Household Capital offers lowest rate reverse mortgage in Australia

Josh Funder

Josh Funder

Household Capital, an independent, specialist retirement funding provider, yesterday announced it will further reduce its interest rate, passing on today’s RBA rate cut in full. Household Capital has reduced its interest rate in line with each of the three RBA rates cut this year.

Lowest rate for home equity access

Household Capital’s innovative approach to wholesale funding means it can offer a rate significantly lower than its competitors, including the government’s Centrelink Pension Loans Scheme (PLS), which is set at 5.25% p.a. Household Capital’s rate will now be 5.15% p.a.

Chief Executive Officer Dr Joshua Funder said: “Being able to offer the lowest possible rate to retirees is important; a lower rate of compounded interest over time means our clients will benefit from preserving more home equity throughout the lifetime of their loan.”

“Our rate cut ensures Household Capital offers the lowest cost access to home equity.”

Limitations of the Centrelink Pension Loans Scheme

The revamped PLS, relaunched on 1 July 2019, is a reverse mortgage type product that’s administered by Centrelink and provides for an enhanced income stream. It does not, however, provide for all retirement funding needs.

“Improved retirement income is important but does not address retirees’ capital needs; you can’t always cover major medical expenses, or replace a leaky room, or appropriately modify a home from the pension,” said Dr Funder.

“Household Capital provides Australian homeowners flexible access to capital; this may include a regular income stream, improved housing, contingency funding for unexpected expenses or funding the transition to aged care.”

Mortgage stress in retirement

Although an interest rate cut might help the hundreds of retirees who are still paying a mortgage, it’s unlikely to alleviate the financial stress being experienced by so many.

The recent report by Australian Housing and Urban Research Institute (AHURI) found more older Australians are finding it difficult to pay off their mortgage debt before they retire; the average mortgage debt among older Australians has blown out by 600 percent since the late 1980s.

“Keeping up with mortgage repayments can really eat into retirement funding; most retirees aren’t on the low introductory rates you see advertised, so they’re really doing it tough,” said Dr Funder.

“Refinancing a forward mortgage with home equity not only frees up their retirement funding, the consumer protections governing reverse mortgages removes the risk of default, the risk of the bank taking the family home.”

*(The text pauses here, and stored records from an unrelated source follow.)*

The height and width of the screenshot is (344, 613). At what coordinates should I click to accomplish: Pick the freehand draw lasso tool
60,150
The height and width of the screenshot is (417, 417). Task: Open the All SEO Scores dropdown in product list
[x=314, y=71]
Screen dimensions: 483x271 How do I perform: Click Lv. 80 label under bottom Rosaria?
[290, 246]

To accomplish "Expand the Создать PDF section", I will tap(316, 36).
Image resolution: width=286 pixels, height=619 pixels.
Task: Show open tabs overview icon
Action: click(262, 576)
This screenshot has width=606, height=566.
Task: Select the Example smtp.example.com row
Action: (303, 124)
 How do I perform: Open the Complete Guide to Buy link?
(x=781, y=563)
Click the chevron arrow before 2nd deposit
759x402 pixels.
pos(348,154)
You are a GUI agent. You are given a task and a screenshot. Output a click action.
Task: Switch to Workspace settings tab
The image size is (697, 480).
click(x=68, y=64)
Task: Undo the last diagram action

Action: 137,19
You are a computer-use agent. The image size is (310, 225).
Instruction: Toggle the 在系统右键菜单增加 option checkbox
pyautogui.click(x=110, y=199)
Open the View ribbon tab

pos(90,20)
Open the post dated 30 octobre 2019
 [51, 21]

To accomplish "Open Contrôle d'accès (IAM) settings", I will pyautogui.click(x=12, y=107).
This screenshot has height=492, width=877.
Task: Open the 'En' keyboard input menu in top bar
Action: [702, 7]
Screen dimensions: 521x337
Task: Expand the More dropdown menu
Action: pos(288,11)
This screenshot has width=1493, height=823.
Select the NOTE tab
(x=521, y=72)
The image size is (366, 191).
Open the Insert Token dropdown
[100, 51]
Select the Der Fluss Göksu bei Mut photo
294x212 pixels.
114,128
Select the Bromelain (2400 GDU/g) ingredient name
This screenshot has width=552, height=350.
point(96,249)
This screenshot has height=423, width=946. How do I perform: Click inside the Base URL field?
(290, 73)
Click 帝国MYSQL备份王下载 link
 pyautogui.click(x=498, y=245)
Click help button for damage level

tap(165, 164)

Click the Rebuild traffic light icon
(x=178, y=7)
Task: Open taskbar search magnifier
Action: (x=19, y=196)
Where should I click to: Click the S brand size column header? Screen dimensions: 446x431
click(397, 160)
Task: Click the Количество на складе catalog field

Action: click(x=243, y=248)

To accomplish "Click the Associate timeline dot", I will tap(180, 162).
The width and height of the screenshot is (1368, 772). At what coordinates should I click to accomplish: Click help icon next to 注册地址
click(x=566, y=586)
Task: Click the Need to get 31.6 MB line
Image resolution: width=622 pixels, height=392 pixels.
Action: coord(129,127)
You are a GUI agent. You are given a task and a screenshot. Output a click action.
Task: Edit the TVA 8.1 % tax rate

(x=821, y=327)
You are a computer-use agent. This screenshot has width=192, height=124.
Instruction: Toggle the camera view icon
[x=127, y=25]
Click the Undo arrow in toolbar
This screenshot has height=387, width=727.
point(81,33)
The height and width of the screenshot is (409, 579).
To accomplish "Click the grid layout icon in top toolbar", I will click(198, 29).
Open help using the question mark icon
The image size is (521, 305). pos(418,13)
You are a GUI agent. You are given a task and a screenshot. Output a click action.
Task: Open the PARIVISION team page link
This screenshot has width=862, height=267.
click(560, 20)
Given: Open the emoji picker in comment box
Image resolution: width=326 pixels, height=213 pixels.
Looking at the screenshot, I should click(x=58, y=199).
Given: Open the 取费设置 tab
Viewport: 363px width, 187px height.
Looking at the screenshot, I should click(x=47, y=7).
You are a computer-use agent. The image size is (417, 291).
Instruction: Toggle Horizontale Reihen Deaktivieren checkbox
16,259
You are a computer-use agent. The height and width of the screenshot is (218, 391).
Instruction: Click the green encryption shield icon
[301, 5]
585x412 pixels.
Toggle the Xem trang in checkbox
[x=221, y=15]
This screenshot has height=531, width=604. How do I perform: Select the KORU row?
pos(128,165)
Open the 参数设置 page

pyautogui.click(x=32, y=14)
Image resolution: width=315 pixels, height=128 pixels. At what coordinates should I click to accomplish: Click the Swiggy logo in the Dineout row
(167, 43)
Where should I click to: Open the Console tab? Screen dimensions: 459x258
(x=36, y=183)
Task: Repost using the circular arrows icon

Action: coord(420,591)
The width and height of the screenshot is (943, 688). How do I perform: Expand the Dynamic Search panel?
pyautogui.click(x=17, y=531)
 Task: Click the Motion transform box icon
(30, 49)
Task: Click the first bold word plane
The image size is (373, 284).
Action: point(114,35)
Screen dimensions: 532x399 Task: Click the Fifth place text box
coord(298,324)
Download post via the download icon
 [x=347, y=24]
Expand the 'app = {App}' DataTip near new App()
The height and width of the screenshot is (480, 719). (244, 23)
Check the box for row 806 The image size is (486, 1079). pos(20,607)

Low rates are not always good news for retirees

For those retirees reliant on interest income to fund their retirement, lower rates are another blow. Many risk averse retirees are not prepared to invest in higher yielding assets so are feeling the pinch.

Household Capital provides Australian homeowners access to additional retirement funds by using a low interest rate loan to transfer a portion of the value of their homes to meet a range of long-term needs. These may include income, housing, contingency funding and aged care.

“We can help older Australians by providing responsible access to their home equity to improve their retirement funding,” said Dr Funder.